Fourth. Prosecution for criminal offences is a very sensitive and volatile function capable of damaging the relations of the country with other countries and even its relations with influential communities and interests within the country. The exercise of the function is more volatile because of the wide range of officials charged with it – the Police and numerous other law-enforcement agencies. This makes the control of criminal prosecutions, a critical function of government, necessitating the vesting of the control of the function in a high official of the state by the name of Attorney-General who, as the Chief Law Officer of the Government, is expressly authorized by the Constitution to exercise the control (section 174). In exercising the control, the Constitution enjoins the Attorney-General to “have regard to the public interest” (section 174(3). The public interest consideration demands that, because of the sensitive and explosive nature of criminal prosecutions and its potentiality to impinge on the relations of government with other countries and with influential communities and interests within the country, the Attorney-General may need to take the matter to the highest level of the government. Hence section 174(2) requires him to exercise his power of control by himself personally or through officers of his department delegated by him.
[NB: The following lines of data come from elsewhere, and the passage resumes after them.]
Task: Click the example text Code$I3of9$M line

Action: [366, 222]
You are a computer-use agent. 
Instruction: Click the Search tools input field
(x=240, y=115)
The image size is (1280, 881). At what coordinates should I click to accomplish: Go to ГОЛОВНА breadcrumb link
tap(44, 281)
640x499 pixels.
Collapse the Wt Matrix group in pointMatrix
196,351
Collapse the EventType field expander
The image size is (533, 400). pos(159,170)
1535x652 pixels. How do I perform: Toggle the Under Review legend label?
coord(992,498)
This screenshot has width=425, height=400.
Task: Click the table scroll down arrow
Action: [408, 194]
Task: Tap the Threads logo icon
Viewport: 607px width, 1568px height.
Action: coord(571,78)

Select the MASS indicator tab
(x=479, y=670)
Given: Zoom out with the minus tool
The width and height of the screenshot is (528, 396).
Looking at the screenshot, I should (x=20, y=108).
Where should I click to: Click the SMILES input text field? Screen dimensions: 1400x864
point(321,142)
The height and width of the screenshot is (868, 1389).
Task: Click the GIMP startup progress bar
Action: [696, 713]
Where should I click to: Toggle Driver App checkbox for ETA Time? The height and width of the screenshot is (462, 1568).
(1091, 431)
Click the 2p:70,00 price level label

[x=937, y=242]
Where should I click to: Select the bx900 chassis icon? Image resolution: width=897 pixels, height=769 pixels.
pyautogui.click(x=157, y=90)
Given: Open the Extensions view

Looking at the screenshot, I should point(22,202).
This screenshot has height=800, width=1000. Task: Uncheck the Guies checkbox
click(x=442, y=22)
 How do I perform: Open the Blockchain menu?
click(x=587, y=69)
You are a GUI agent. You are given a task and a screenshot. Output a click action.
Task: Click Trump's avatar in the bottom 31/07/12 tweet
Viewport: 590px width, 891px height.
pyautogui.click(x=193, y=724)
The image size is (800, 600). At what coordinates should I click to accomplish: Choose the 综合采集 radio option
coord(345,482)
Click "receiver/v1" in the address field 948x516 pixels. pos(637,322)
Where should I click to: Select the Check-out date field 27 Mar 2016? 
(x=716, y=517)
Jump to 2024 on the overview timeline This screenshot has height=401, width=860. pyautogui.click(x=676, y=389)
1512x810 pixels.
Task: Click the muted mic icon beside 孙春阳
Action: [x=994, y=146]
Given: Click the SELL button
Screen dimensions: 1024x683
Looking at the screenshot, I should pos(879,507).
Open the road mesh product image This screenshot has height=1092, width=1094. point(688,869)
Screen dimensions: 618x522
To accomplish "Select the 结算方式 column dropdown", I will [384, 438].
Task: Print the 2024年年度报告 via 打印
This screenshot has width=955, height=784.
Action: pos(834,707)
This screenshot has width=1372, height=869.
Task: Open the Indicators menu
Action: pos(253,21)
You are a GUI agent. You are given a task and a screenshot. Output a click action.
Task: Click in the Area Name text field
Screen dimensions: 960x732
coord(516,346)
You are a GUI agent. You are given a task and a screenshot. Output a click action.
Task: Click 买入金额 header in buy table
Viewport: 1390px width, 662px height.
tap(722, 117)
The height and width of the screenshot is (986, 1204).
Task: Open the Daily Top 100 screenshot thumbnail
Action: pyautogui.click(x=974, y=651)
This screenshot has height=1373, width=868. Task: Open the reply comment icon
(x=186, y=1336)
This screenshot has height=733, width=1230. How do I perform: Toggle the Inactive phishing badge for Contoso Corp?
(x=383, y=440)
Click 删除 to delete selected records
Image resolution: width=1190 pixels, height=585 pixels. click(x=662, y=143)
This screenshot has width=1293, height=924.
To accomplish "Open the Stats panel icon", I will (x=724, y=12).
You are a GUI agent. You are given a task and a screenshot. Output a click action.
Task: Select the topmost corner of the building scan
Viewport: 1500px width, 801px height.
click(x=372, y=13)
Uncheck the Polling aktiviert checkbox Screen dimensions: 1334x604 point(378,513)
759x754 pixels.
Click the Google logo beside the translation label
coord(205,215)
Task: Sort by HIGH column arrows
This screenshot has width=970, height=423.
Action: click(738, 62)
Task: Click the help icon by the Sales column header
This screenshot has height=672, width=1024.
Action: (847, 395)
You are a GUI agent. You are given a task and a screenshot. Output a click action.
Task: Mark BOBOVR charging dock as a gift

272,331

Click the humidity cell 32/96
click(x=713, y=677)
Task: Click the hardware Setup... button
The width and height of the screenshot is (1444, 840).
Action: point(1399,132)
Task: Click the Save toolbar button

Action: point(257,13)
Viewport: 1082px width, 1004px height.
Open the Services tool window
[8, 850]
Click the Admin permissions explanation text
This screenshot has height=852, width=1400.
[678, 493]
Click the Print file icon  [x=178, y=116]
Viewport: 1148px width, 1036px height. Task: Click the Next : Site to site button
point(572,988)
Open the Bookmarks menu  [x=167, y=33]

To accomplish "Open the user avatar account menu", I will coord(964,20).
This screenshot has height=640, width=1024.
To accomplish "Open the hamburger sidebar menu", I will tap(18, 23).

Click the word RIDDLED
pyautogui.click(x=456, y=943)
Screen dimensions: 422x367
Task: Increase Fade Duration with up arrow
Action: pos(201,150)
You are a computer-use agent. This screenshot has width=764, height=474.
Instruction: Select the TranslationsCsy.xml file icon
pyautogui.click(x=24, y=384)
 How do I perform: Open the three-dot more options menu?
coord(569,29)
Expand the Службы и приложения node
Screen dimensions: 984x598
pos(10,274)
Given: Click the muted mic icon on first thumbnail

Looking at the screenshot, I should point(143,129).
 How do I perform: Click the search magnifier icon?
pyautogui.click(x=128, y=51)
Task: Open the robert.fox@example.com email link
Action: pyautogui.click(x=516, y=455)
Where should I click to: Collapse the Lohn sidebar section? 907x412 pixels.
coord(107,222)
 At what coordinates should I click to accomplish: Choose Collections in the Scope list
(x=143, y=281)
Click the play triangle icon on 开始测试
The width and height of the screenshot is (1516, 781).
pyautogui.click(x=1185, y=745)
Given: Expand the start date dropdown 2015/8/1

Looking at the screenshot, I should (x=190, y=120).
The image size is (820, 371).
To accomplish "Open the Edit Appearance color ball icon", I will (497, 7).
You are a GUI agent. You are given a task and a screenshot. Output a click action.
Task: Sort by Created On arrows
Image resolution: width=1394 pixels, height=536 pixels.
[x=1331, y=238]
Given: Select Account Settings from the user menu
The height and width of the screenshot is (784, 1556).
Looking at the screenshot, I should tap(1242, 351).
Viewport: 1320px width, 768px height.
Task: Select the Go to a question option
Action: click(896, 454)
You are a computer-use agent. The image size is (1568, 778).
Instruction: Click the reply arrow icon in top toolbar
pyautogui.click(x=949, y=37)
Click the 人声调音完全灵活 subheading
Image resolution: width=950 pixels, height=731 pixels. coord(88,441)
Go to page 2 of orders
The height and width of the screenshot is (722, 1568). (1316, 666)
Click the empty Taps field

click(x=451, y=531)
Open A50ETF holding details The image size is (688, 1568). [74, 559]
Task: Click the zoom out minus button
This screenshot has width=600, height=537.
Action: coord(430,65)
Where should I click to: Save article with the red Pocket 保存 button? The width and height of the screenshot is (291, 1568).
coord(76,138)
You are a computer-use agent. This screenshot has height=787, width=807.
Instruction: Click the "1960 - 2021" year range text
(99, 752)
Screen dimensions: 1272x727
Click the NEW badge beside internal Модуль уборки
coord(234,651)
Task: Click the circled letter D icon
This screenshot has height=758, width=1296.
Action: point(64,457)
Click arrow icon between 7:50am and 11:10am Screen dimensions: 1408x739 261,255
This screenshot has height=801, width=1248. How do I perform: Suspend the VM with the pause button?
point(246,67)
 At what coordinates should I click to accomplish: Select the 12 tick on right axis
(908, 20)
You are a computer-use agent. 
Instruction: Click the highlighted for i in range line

The above constitutional requirement is reflected in the provision of the Code of Conduct Bureau and Tribunal Act that the “prosecutions for all offences referred to in this Act shall be instituted in the name of the Federal Republic of Nigeria by the Attorney-General of the Federation or such officers in the Federal Ministry of Justice as the AGF may authorize to do so.” (section 24(2) (emphasis supplied)

Without authorisation or delegation by the Attorney-General, the power of control given to him by the Constitution cannot be exercised by any officer in his Department – so held by the unanimous decision of all the seven participating justices of the Supreme Court in Att-Gen of Kaduna State v. Hassan (1985) 2 NWLR 983. In his concurring judgment in the cases, Uwais JSC said at pages 513 – 514:

“There can be no doubt that the powers given to the Attorney-General of a State under section 191 of the Constitution belong to him alone and not in common with the officers of the Ministry of Justice. Such Officers can only exercise the powers when they are specifically delegated to them by the Attorney-General. The delegation usually takes the form of a notice in the Official Gazette. As there was no Attorney-General appointed for Kaduna State at the time material to this case, his powers under section 191 could not have been delegated to the Solicitor-General.”

Amazingly, the decision of the Supreme Court in the Saraki case in 2016 made no reference to the decision of the court in the Hassan case. No attempt was made to give reasons for not following it or why it does not apply in the Saraki case.

With respect to the issue of the public interest in the present case, was the public interest ever taken into account in the decision to arraign the CJN before the CCT? Is it in the public interest that the accused, as head of the third arm of government, should be so arraigned for the technical offence of omitting or failing to declare certain named assets? Did the AGF sign the arraignment papers by himself or authorise an officer in his department to do so, from which the obligation arises on his part to have brought up the matter at the level of the government. This makes it wholly untenable to say that the President was unaware of the arraignment before it took place. If this is in fact the case, then, the government is not working the way it should.

The constitutional validity of the Law Officers Act 2004 is questionable.